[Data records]
------------------------

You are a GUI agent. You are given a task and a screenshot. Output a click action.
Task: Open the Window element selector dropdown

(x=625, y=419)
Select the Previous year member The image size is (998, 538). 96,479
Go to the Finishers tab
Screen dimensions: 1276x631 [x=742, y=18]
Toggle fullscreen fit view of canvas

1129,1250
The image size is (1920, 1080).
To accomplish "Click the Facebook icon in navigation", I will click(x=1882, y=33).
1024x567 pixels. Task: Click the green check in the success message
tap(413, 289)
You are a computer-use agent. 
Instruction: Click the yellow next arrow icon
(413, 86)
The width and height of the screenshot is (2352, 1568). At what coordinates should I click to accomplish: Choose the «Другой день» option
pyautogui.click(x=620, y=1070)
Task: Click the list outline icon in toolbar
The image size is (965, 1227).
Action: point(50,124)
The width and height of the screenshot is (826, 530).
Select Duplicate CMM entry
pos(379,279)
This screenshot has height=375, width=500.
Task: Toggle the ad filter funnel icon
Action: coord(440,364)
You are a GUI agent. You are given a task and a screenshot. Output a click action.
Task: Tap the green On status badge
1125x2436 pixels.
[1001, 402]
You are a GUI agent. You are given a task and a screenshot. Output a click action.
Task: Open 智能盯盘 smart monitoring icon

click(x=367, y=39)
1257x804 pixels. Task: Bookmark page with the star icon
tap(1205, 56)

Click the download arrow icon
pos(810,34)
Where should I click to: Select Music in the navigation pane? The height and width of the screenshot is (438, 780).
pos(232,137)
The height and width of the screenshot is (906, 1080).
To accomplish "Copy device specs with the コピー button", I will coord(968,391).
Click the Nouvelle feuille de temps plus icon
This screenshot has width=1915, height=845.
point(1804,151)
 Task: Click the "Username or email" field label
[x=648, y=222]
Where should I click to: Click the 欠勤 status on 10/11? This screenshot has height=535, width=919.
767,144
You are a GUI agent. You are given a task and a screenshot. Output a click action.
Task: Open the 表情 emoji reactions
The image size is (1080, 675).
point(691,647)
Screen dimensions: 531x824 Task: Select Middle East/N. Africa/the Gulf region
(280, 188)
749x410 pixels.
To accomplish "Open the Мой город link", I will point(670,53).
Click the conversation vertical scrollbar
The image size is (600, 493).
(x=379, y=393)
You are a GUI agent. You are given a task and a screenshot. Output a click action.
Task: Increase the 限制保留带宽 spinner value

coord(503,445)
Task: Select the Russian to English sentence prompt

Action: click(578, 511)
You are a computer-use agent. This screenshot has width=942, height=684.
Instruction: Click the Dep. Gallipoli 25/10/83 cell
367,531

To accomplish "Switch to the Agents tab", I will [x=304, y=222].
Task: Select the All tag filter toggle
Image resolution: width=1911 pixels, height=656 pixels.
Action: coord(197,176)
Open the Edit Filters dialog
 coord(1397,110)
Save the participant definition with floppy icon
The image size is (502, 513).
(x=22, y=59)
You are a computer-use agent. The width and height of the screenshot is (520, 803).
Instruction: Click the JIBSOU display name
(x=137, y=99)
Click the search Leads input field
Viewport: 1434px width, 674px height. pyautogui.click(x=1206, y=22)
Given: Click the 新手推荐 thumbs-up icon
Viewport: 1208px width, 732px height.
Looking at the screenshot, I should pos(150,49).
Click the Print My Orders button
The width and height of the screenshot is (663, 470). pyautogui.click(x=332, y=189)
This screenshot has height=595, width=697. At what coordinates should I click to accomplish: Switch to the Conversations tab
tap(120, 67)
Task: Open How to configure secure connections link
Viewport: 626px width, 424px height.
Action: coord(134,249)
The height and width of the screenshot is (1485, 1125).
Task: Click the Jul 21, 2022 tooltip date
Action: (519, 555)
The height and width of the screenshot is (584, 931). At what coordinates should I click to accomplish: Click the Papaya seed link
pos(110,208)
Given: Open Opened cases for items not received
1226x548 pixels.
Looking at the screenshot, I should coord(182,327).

------------------------

## WORK ITEM
Each record is to be reproduced exactly as it appears.

## ANSWER AREA
You are a GUI agent. You are given a task and a screenshot. Output a click action.
Task: Open the Window element selector dropdown

(x=625, y=419)
Select the Previous year member The image size is (998, 538). 96,479
Go to the Finishers tab
Screen dimensions: 1276x631 [x=742, y=18]
Toggle fullscreen fit view of canvas

1129,1250
The image size is (1920, 1080).
To accomplish "Click the Facebook icon in navigation", I will click(x=1882, y=33).
1024x567 pixels. Task: Click the green check in the success message
tap(413, 289)
You are a computer-use agent. 
Instruction: Click the yellow next arrow icon
(413, 86)
The width and height of the screenshot is (2352, 1568). At what coordinates should I click to accomplish: Choose the «Другой день» option
pyautogui.click(x=620, y=1070)
Task: Click the list outline icon in toolbar
The image size is (965, 1227).
Action: point(50,124)
The width and height of the screenshot is (826, 530).
Select Duplicate CMM entry
pos(379,279)
This screenshot has height=375, width=500.
Task: Toggle the ad filter funnel icon
Action: coord(440,364)
You are a GUI agent. You are given a task and a screenshot. Output a click action.
Task: Tap the green On status badge
1125x2436 pixels.
[1001, 402]
You are a GUI agent. You are given a task and a screenshot. Output a click action.
Task: Open 智能盯盘 smart monitoring icon

click(x=367, y=39)
1257x804 pixels. Task: Bookmark page with the star icon
tap(1205, 56)

Click the download arrow icon
pos(810,34)
Where should I click to: Select Music in the navigation pane? The height and width of the screenshot is (438, 780).
pos(232,137)
The height and width of the screenshot is (906, 1080).
To accomplish "Copy device specs with the コピー button", I will coord(968,391).
Click the Nouvelle feuille de temps plus icon
This screenshot has width=1915, height=845.
point(1804,151)
 Task: Click the "Username or email" field label
[x=648, y=222]
Where should I click to: Click the 欠勤 status on 10/11? This screenshot has height=535, width=919.
767,144
You are a GUI agent. You are given a task and a screenshot. Output a click action.
Task: Open the 表情 emoji reactions
The image size is (1080, 675).
point(691,647)
Screen dimensions: 531x824 Task: Select Middle East/N. Africa/the Gulf region
(280, 188)
749x410 pixels.
To accomplish "Open the Мой город link", I will point(670,53).
Click the conversation vertical scrollbar
The image size is (600, 493).
(x=379, y=393)
You are a GUI agent. You are given a task and a screenshot. Output a click action.
Task: Increase the 限制保留带宽 spinner value

coord(503,445)
Task: Select the Russian to English sentence prompt

Action: click(578, 511)
You are a computer-use agent. This screenshot has width=942, height=684.
Instruction: Click the Dep. Gallipoli 25/10/83 cell
367,531

To accomplish "Switch to the Agents tab", I will [x=304, y=222].
Task: Select the All tag filter toggle
Image resolution: width=1911 pixels, height=656 pixels.
Action: coord(197,176)
Open the Edit Filters dialog
 coord(1397,110)
Save the participant definition with floppy icon
The image size is (502, 513).
(x=22, y=59)
You are a computer-use agent. The width and height of the screenshot is (520, 803).
Instruction: Click the JIBSOU display name
(x=137, y=99)
Click the search Leads input field
Viewport: 1434px width, 674px height. pyautogui.click(x=1206, y=22)
Given: Click the 新手推荐 thumbs-up icon
Viewport: 1208px width, 732px height.
Looking at the screenshot, I should pos(150,49).
Click the Print My Orders button
The width and height of the screenshot is (663, 470). pyautogui.click(x=332, y=189)
This screenshot has height=595, width=697. At what coordinates should I click to accomplish: Switch to the Conversations tab
tap(120, 67)
Task: Open How to configure secure connections link
Viewport: 626px width, 424px height.
Action: coord(134,249)
The height and width of the screenshot is (1485, 1125).
Task: Click the Jul 21, 2022 tooltip date
Action: (519, 555)
The height and width of the screenshot is (584, 931). At what coordinates should I click to accomplish: Click the Papaya seed link
pos(110,208)
Given: Open Opened cases for items not received
1226x548 pixels.
Looking at the screenshot, I should coord(182,327).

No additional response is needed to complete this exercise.